*** Entries ***

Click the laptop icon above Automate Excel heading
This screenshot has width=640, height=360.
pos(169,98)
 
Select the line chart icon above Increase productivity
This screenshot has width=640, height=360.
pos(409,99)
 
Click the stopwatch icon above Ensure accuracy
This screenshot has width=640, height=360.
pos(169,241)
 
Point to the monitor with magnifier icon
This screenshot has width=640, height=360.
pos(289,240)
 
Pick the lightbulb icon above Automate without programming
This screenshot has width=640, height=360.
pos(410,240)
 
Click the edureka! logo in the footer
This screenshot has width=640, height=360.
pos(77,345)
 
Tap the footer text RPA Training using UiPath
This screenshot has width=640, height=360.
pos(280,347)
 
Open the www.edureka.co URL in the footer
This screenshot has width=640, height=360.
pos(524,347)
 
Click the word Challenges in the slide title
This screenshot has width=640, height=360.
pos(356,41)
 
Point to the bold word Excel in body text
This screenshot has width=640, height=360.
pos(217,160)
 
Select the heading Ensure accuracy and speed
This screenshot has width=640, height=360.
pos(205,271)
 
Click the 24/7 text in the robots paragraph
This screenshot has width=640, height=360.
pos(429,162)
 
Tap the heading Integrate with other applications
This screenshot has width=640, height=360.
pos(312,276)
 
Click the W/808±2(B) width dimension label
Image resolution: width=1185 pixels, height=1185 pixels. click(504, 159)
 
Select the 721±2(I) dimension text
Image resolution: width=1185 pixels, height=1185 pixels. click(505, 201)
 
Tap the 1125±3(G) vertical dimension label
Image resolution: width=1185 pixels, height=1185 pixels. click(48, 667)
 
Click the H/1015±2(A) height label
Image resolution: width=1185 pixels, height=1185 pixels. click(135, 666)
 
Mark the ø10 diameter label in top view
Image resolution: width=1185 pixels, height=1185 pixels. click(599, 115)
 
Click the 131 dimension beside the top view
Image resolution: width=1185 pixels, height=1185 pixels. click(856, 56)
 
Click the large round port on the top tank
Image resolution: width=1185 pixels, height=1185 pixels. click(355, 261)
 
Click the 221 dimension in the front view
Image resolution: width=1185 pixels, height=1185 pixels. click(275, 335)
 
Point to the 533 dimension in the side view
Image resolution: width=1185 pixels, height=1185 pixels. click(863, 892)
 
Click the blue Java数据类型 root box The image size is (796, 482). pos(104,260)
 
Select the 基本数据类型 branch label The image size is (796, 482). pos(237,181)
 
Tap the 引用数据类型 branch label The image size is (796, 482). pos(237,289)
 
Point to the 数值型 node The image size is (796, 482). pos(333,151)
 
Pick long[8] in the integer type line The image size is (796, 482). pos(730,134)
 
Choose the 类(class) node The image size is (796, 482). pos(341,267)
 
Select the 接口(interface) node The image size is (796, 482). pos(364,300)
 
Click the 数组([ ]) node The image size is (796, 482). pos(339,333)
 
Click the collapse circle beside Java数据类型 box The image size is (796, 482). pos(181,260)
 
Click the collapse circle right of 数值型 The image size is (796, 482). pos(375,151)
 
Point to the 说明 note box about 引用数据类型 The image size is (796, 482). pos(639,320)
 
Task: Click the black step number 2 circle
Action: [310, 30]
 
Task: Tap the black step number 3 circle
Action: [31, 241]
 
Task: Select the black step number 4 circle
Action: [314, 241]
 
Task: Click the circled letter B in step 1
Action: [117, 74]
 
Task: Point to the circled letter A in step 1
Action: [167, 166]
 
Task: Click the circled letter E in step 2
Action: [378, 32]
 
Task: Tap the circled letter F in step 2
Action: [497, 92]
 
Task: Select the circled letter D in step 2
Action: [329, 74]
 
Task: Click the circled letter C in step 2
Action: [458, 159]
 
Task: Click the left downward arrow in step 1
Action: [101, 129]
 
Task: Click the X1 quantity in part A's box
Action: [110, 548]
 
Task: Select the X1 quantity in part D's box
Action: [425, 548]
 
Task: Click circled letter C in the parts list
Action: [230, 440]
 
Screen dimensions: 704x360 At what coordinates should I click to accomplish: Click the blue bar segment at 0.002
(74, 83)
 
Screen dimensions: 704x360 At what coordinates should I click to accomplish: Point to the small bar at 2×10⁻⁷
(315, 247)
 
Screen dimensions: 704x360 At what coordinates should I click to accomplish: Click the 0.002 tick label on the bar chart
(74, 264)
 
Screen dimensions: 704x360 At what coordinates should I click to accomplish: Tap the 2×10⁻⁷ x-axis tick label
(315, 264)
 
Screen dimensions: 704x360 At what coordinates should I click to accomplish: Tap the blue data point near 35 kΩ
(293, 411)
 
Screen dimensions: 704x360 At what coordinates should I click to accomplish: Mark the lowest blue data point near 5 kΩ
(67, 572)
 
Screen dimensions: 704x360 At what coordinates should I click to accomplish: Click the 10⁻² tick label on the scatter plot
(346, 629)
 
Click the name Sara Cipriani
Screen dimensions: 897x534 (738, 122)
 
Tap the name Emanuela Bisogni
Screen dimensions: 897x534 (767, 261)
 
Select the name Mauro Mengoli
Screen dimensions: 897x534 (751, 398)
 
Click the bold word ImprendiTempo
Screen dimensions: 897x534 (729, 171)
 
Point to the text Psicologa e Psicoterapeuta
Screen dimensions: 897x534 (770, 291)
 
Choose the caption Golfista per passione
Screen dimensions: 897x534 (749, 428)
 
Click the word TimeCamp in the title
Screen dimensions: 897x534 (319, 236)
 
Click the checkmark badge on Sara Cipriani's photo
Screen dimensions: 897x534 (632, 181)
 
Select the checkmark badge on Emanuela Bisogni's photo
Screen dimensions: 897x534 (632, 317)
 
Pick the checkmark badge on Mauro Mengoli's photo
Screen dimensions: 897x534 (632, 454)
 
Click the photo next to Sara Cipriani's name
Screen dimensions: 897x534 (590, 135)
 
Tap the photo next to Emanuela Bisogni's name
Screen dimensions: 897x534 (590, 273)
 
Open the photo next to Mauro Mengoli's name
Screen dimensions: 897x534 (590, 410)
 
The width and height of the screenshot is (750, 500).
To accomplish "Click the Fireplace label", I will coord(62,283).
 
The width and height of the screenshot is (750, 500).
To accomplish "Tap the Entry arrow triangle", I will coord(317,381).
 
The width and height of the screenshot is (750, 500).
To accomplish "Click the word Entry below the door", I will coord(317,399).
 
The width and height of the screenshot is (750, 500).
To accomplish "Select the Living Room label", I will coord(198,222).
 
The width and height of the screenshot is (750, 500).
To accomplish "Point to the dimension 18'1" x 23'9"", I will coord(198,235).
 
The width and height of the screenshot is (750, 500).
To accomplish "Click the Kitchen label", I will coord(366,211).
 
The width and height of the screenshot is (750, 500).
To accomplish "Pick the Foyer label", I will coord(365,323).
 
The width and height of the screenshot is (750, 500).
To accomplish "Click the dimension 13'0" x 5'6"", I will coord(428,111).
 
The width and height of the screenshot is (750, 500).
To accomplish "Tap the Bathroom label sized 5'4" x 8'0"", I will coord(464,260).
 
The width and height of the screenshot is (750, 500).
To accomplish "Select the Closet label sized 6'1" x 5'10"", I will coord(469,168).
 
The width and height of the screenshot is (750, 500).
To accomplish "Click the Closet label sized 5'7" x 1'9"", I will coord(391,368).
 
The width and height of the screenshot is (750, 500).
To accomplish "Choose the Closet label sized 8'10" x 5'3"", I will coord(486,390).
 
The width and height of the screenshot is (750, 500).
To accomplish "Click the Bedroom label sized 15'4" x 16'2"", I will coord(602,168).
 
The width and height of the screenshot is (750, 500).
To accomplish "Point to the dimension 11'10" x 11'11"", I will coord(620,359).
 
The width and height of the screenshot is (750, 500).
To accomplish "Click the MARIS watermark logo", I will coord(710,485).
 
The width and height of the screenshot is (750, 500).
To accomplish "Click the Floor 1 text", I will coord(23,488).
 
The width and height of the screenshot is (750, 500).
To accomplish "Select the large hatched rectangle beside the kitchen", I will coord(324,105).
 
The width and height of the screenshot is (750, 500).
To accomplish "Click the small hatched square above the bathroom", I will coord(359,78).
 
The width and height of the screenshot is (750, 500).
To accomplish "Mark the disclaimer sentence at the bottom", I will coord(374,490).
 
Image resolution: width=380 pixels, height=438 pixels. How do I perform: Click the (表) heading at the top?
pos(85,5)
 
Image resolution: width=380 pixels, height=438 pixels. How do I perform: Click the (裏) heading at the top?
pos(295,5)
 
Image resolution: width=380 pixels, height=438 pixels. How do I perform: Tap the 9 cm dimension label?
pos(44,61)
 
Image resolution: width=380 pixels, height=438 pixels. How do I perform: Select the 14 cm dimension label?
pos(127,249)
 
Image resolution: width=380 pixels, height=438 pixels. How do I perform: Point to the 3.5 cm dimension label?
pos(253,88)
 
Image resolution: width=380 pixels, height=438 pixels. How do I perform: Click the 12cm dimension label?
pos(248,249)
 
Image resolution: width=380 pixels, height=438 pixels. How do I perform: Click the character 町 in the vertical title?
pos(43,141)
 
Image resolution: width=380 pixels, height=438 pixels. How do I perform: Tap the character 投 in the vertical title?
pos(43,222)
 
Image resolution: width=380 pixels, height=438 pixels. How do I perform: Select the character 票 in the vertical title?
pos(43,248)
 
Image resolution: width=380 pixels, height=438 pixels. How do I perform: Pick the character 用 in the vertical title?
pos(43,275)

***

-- Aim --
Convert the part of the rows above that opens with the line containing "Click the H/1015±2(A) height label" and closes with the line containing "pixels. click(355, 261)" into a numbered list. Make each line its own item and omit blank lines.

-- Answer below --
1. Click the H/1015±2(A) height label
2. Image resolution: width=1185 pixels, height=1185 pixels. click(135, 666)
3. Mark the ø10 diameter label in top view
4. Image resolution: width=1185 pixels, height=1185 pixels. click(599, 115)
5. Click the 131 dimension beside the top view
6. Image resolution: width=1185 pixels, height=1185 pixels. click(856, 56)
7. Click the large round port on the top tank
8. Image resolution: width=1185 pixels, height=1185 pixels. click(355, 261)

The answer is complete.